Exercise - In the entries below, find the lines with the word "computer" and copy them.

Task data -
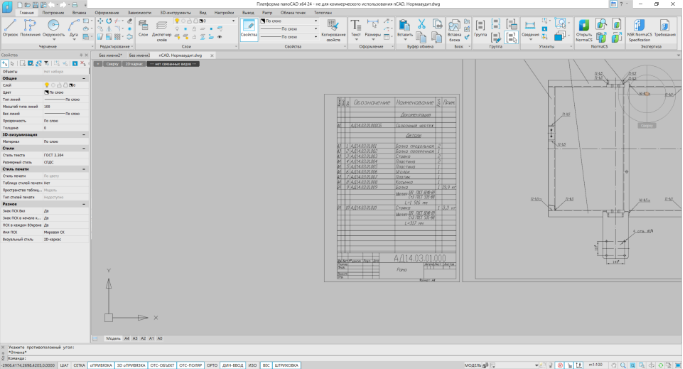Open the layer selection dropdown in the ribbon
The height and width of the screenshot is (369, 683).
pyautogui.click(x=205, y=21)
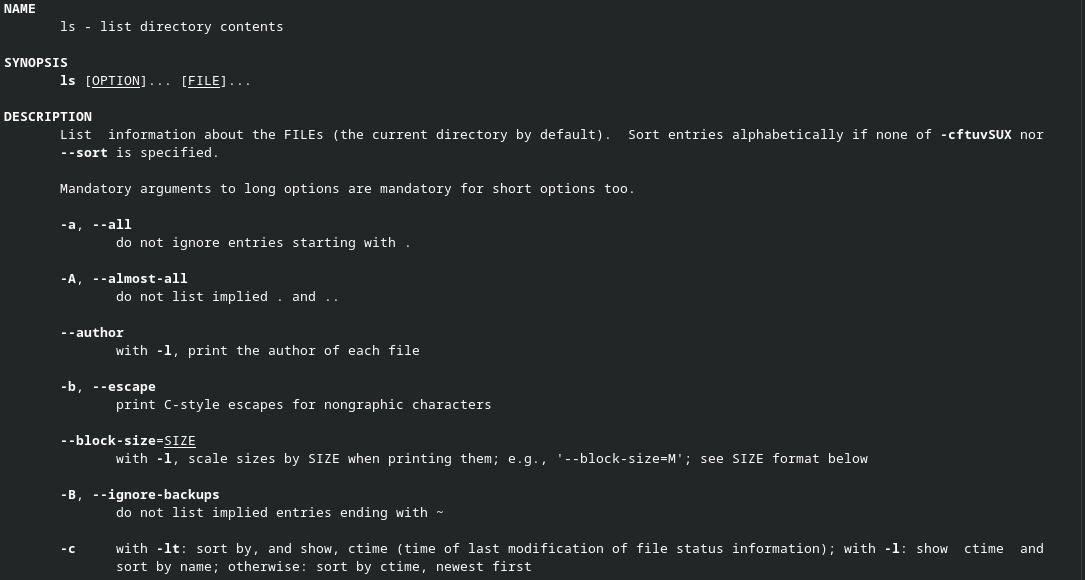Click the -c option flag
The height and width of the screenshot is (580, 1085).
(x=68, y=549)
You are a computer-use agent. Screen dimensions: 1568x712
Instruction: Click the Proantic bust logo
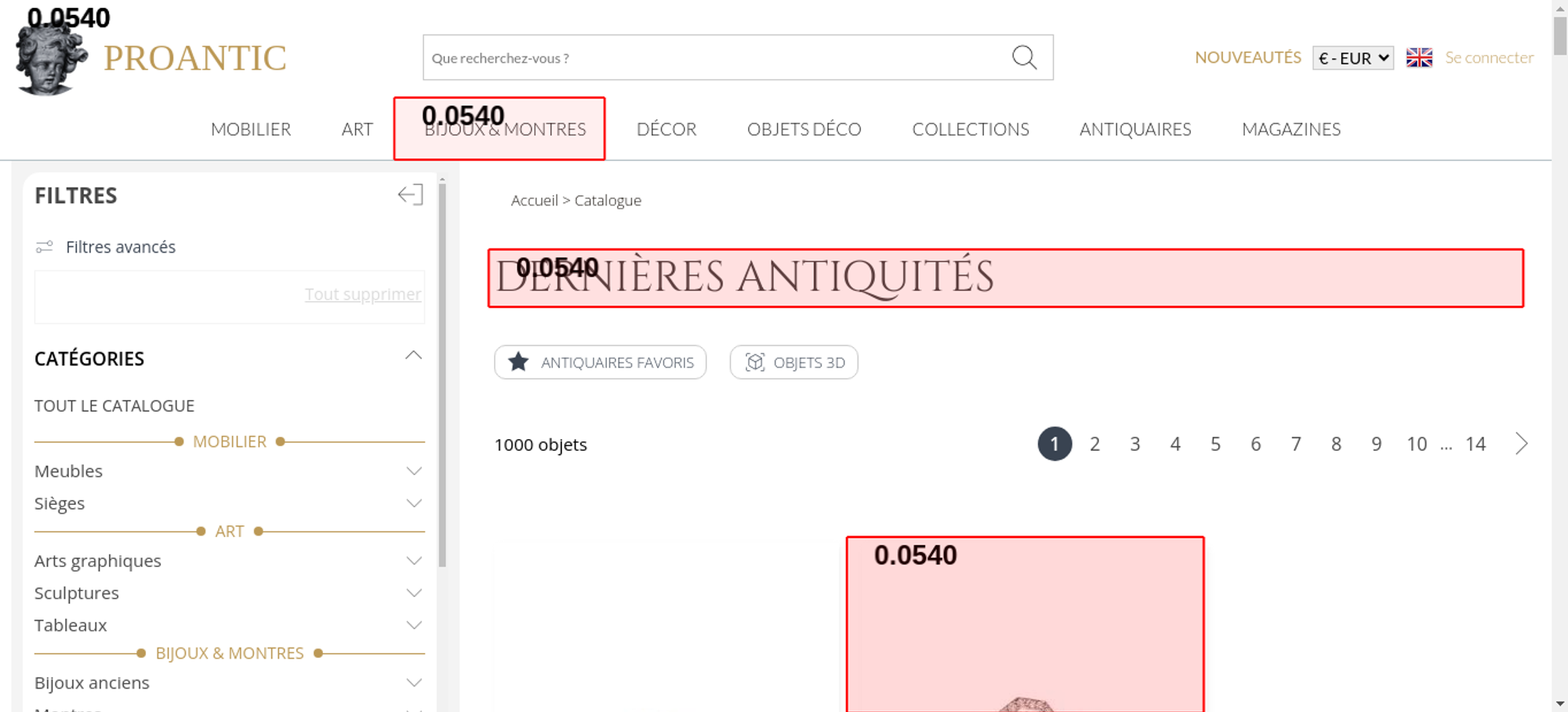click(x=50, y=60)
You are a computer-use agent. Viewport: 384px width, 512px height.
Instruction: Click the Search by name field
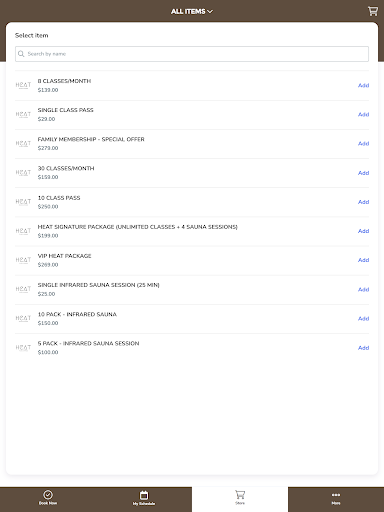point(192,54)
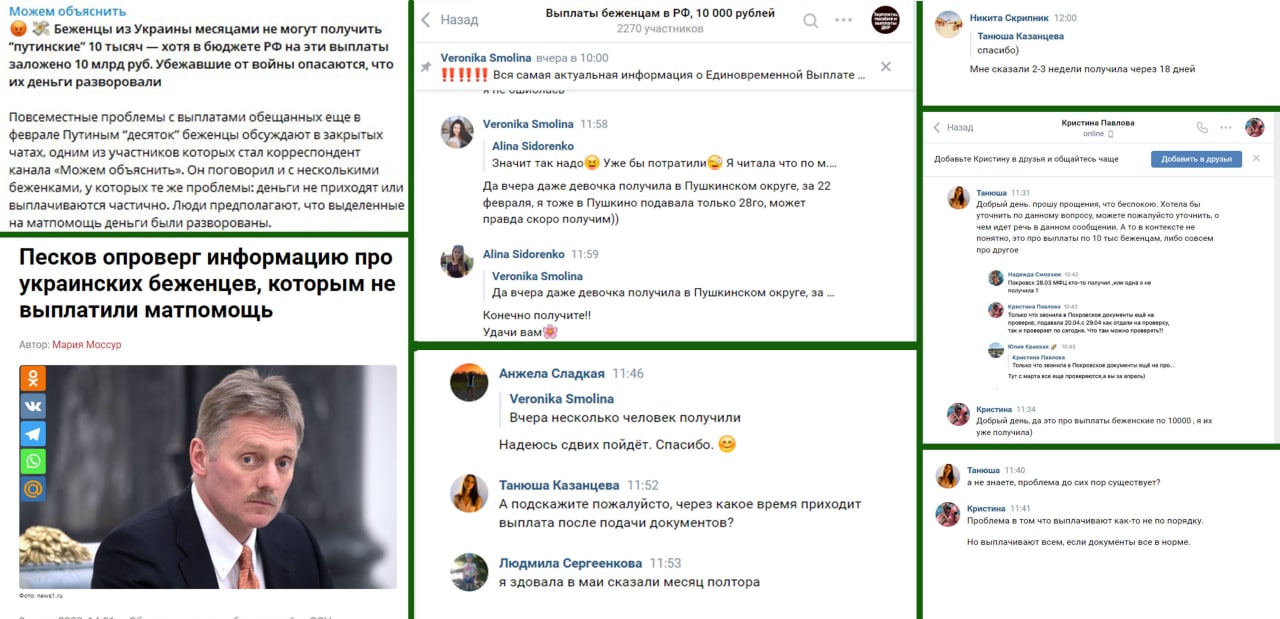This screenshot has width=1280, height=619.
Task: Share article via Odnoklassniki icon
Action: 33,378
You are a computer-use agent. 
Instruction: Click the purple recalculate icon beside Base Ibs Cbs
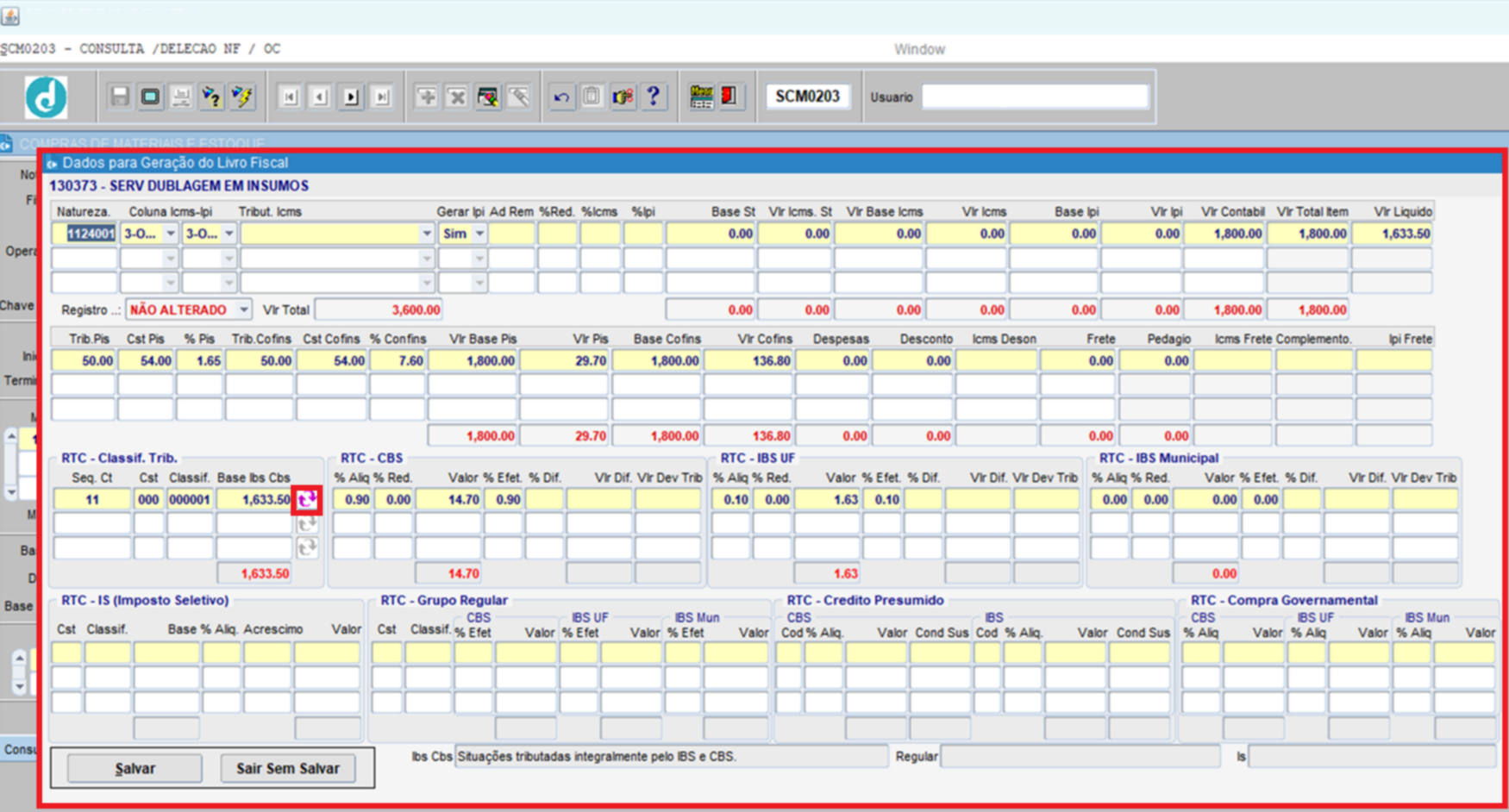click(x=307, y=499)
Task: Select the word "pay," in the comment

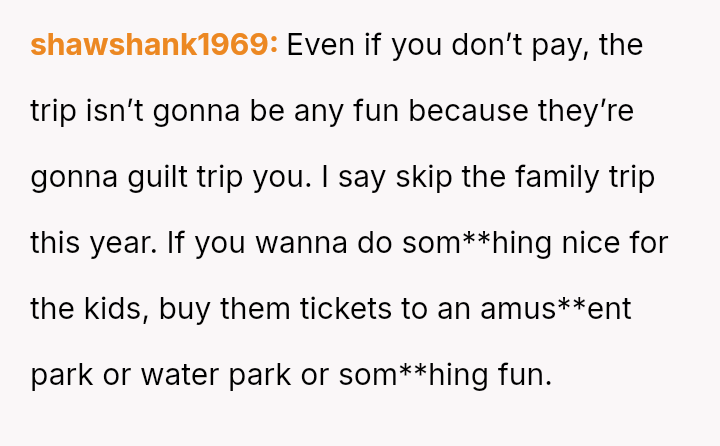Action: coord(563,45)
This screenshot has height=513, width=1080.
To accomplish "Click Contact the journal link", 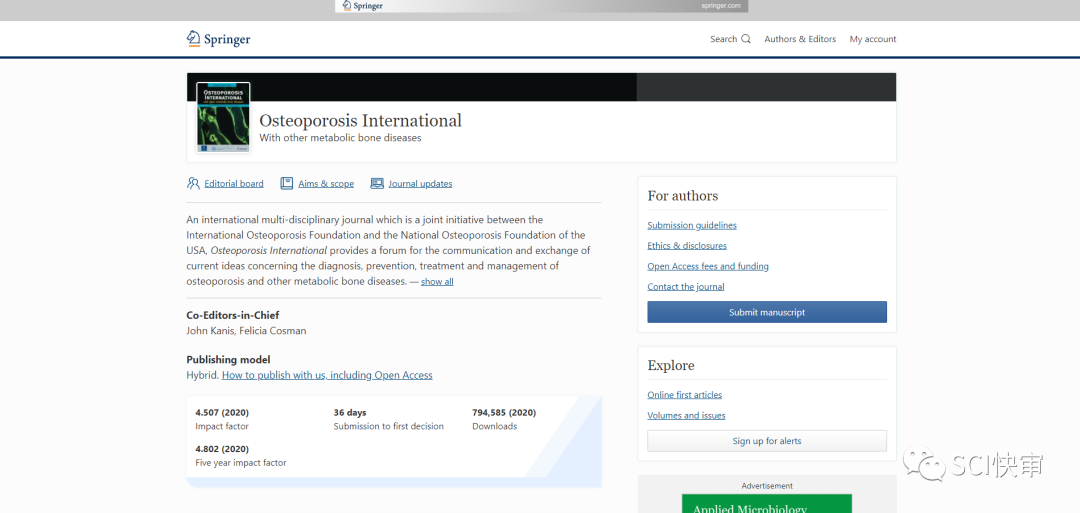I will pos(686,287).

Response to the exercise -
You are a computer-use agent. Screen dimensions: 1568x712
You are a computer-use agent. Viewport: 384px width, 512px height.
You are a computer-use agent. 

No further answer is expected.